Nothing but the lines from the one containing "Aceptar (89, 2490)" through the last line of the records below should be written out, each exactly as it stands.
------
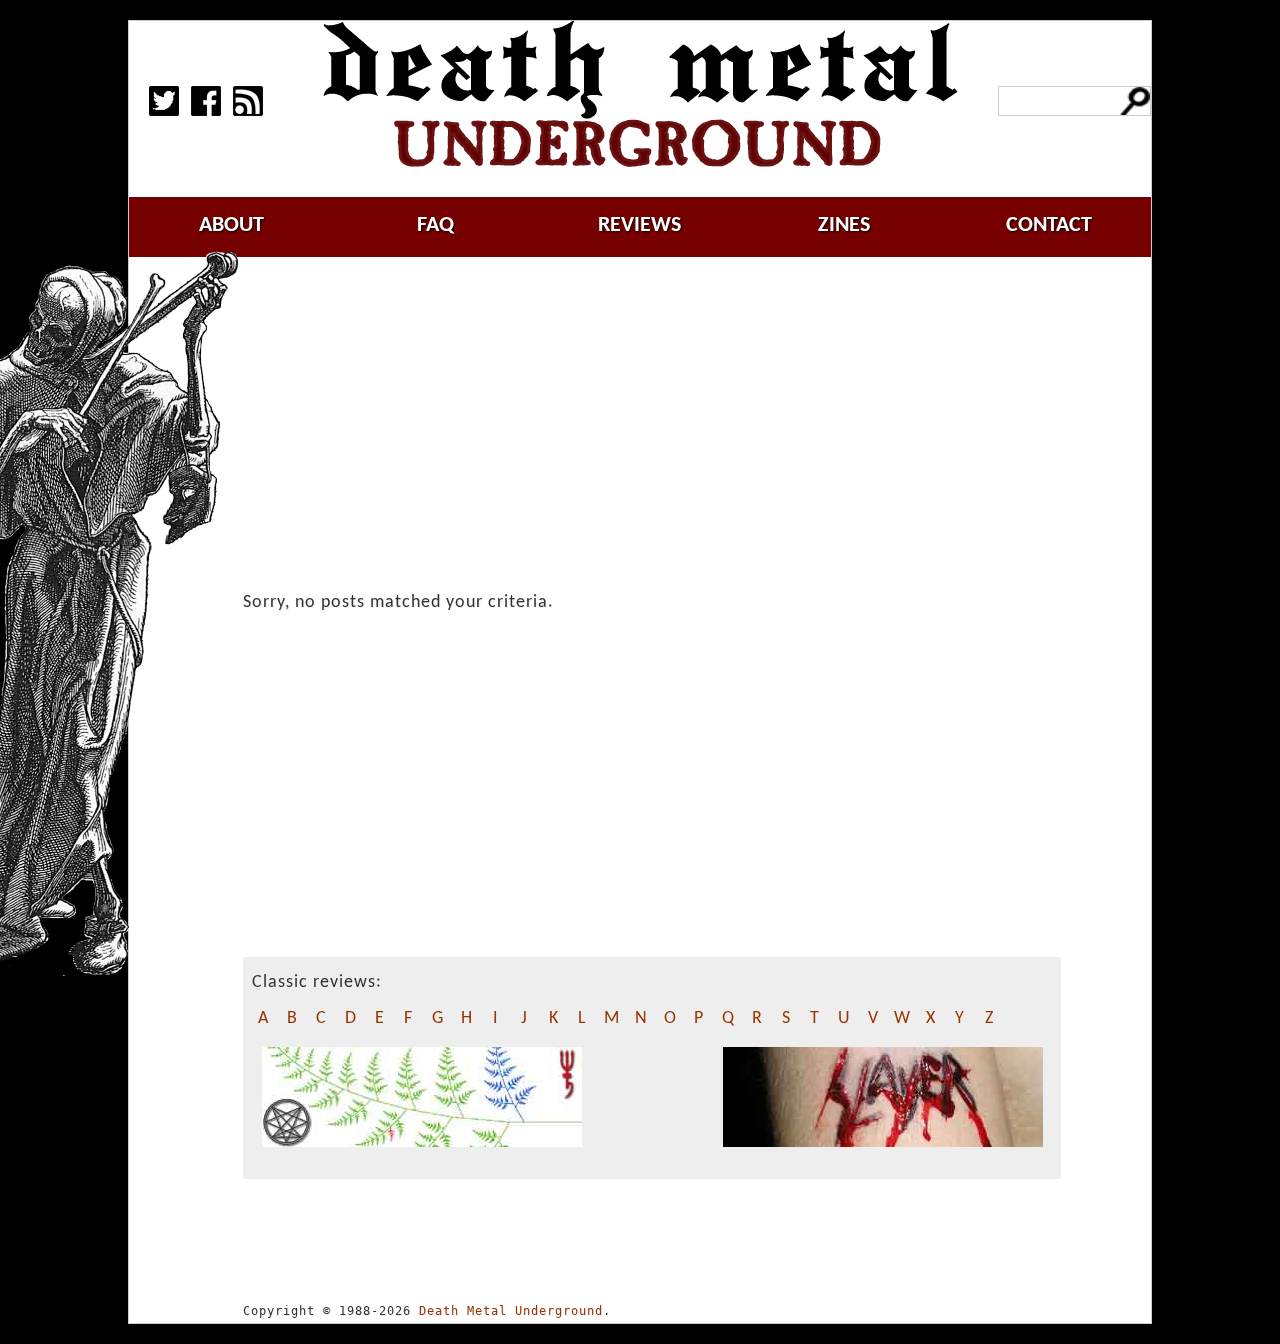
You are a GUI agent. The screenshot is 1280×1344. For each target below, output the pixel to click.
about (231, 225)
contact (1049, 225)
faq (435, 225)
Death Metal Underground (511, 1311)
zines (844, 225)
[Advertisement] (664, 427)
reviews (639, 225)
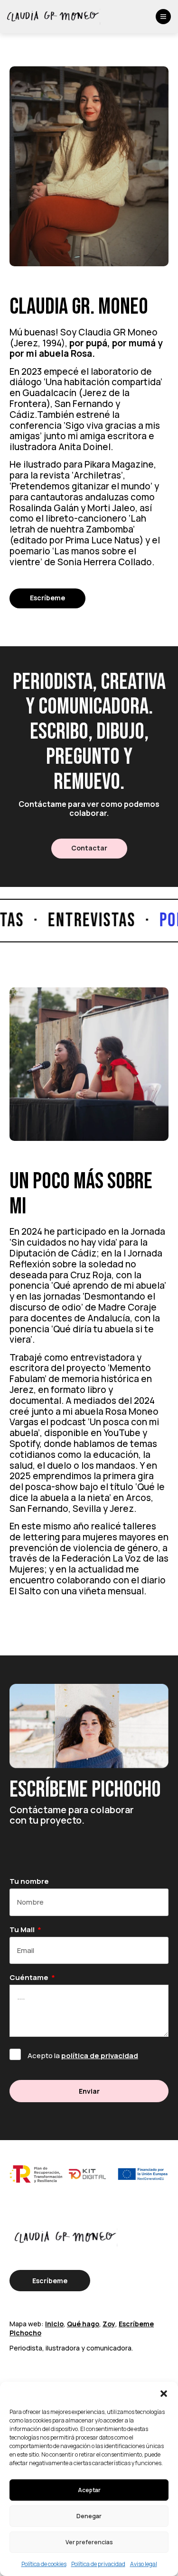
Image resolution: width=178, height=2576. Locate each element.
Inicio (54, 2323)
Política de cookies (43, 2564)
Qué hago (83, 2323)
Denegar (89, 2516)
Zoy (109, 2323)
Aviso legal (143, 2564)
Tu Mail (22, 1929)
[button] (164, 2393)
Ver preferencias (89, 2542)
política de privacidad (99, 2056)
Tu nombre (29, 1881)
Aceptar (89, 2490)
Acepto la (83, 2056)
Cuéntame (29, 1977)
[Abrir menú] (163, 16)
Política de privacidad (98, 2564)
------
▶ Your response
Aceptar (89, 2490)
Acepto la (83, 2056)
Cuéntame (29, 1977)
[Abrir menú] (163, 16)
Política de privacidad (98, 2564)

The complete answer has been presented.